Darcy is developing a problem with regards to guarding toys...even when she is asleep and my wife makes a move, the first thing Darcy will do is wake suddenly look around the room for a toy and quickly will dive on the toy or slipper.. last night Darcy was asleep next to my wife who was on the laptop, my wife just moved her hand and Darcy woke suddenly showed all her teeth and started growling at her.I was at work at the time so when I got home Darcy was sulking in the corner and my wife was not best pleased.Darcy is such a loving dog but this certainly has scared us...I think we are to blame, as Darcy has access to these toys 24/7 any suggestions please...but I think the best thing to do at this time would be to remove all the toys and start wearing the slippers...


----------



## vizslaLUvr16 (Dec 29, 2014)

I have had luck in the past exerting boundaries and designating special "toy time". For example, when I leave for work I leave a special toy (switching things up of course to keep her engaged), and then when I return home I take the toy and give her special "us time". We will even give her toys while cooking, cleaning, entertaining company, etc., any time we need her to be self-entertained. 

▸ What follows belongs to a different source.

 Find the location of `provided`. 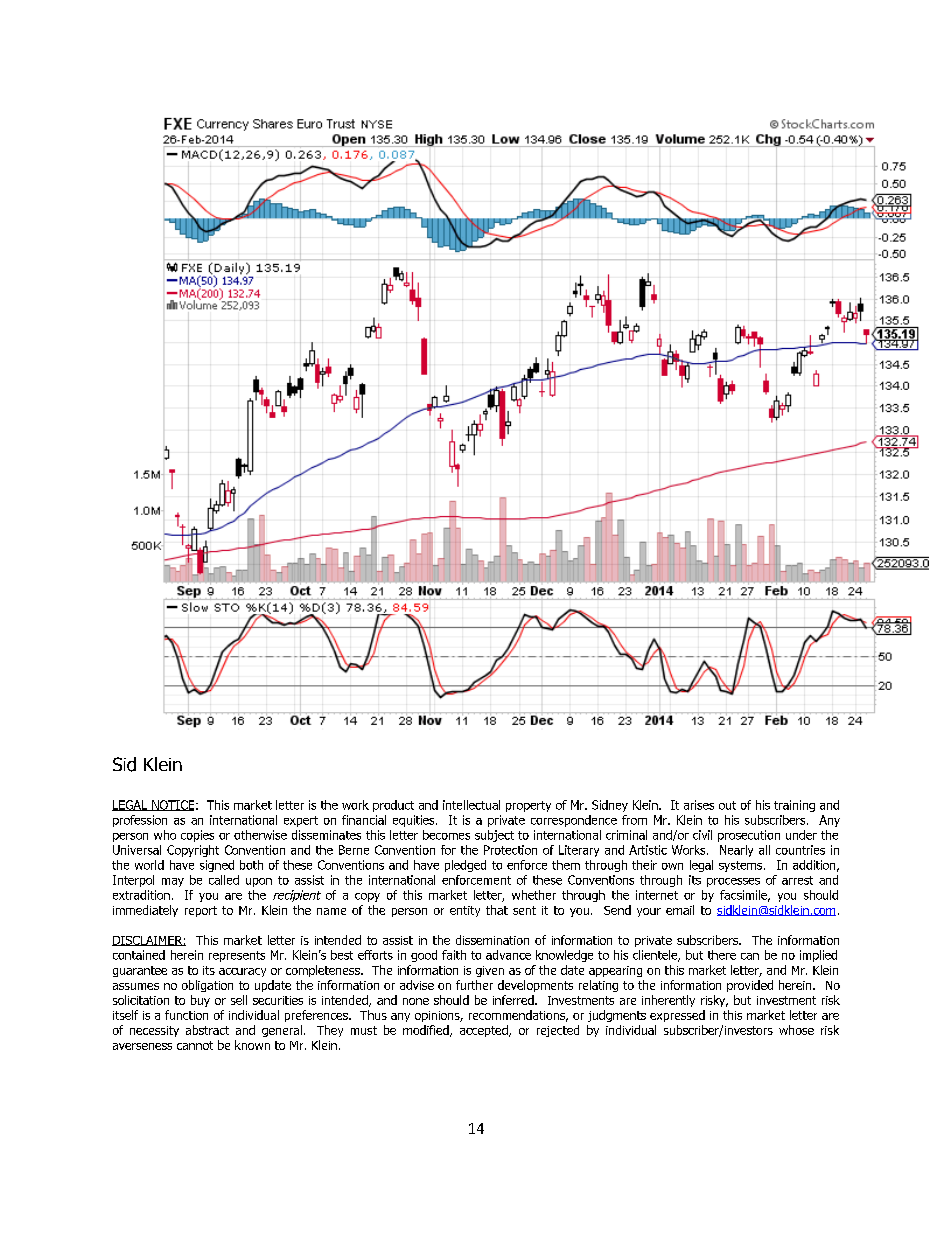

provided is located at coordinates (750, 986).
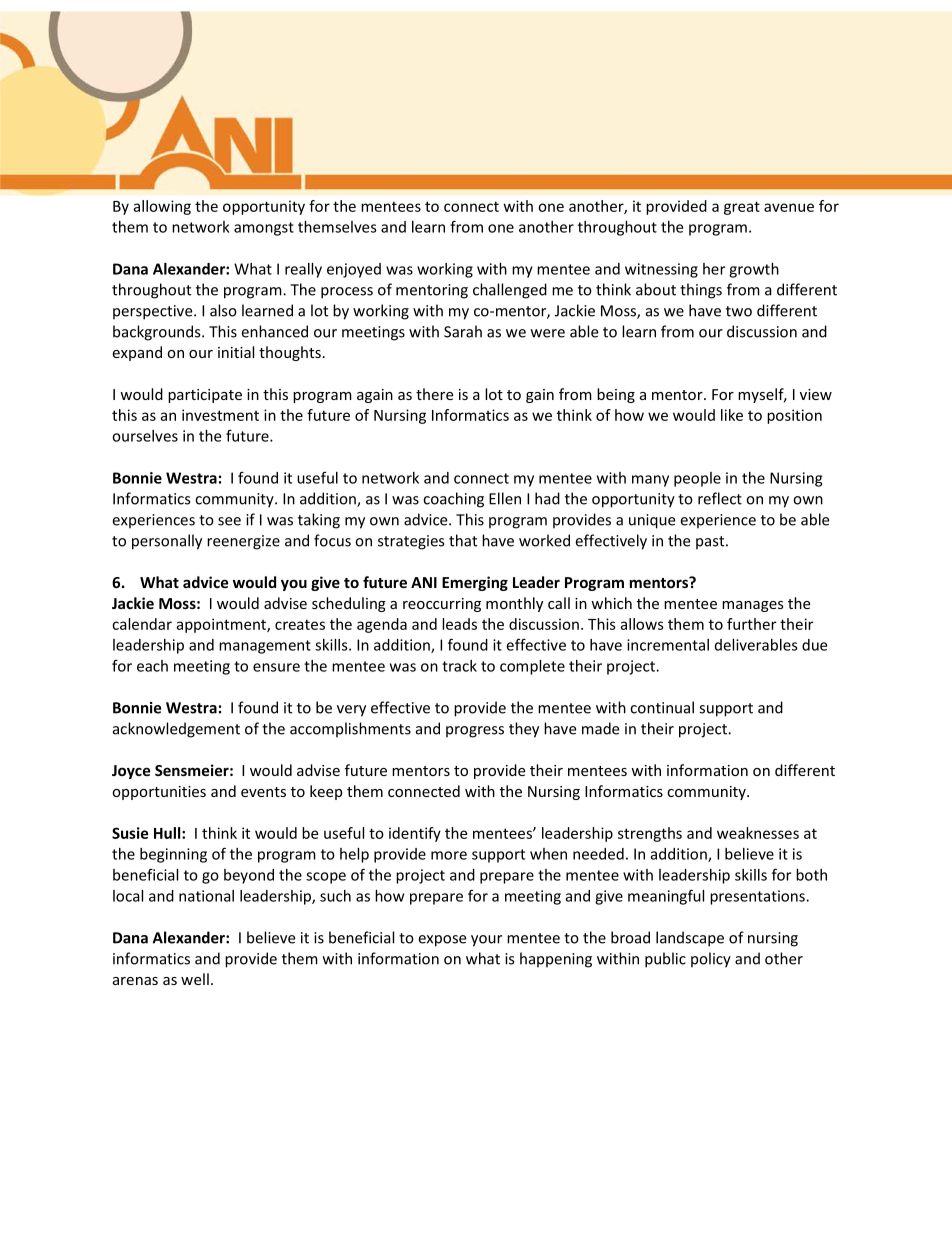 The image size is (952, 1233). What do you see at coordinates (510, 291) in the screenshot?
I see `challenged` at bounding box center [510, 291].
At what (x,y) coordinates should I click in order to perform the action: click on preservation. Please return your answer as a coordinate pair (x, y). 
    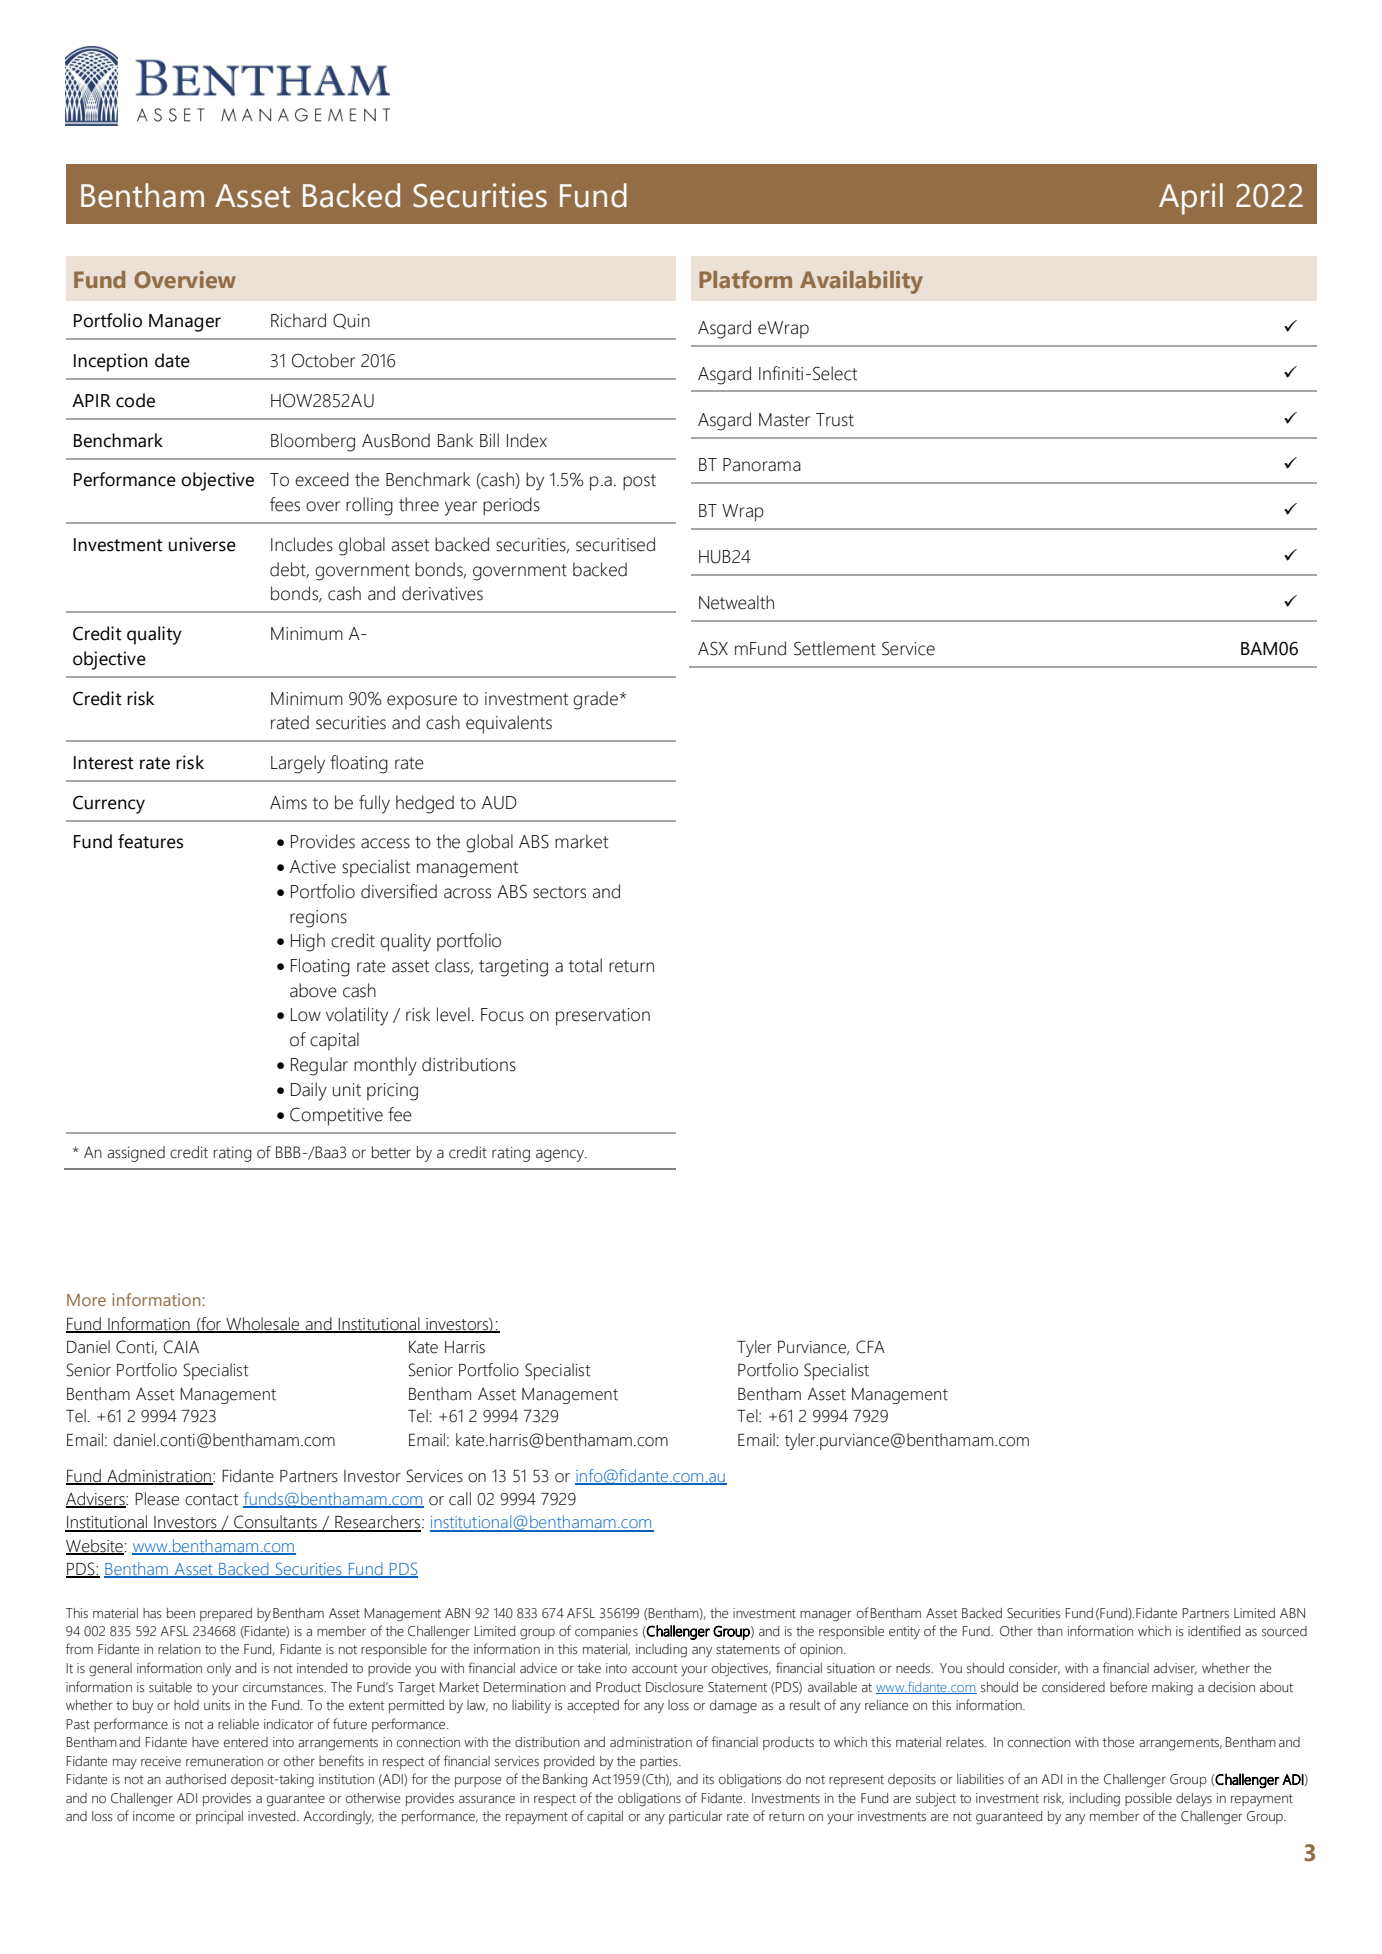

This way she knows that there are certain times for toys, and certain times to play. Using words such as "mine" and "yours" have also become helpful, making them like a sort of command. Giving a KONG and accompanying it with the command "Here is your KONG, go play" has been great for asserting intention.

Hopefully this helps!


----------



## texasred (Jan 29, 2012)

Its easy to slack up on training as our dogs get older, and then they want to make a few rules of their own. If she has had a good temperament for the first 3 years of life, and just started this, go back to the training that worked when she was younger. If she seems to tire faster than she did before, and has been grumpy, get her thyroid levels checked.


----------



## jld640 (Sep 29, 2010)

You also might ask your wife if she has been involved in 'December cleaning'. You know...the instant 'I have 5 minutes to pick up the entire house before so-and-so arrives' or 'I have 5 minutes and I just need to get some of this off the floor before the holidays. If so, she may have been snatching Darcy's toys and relocating them. Darcy may not understand.


----------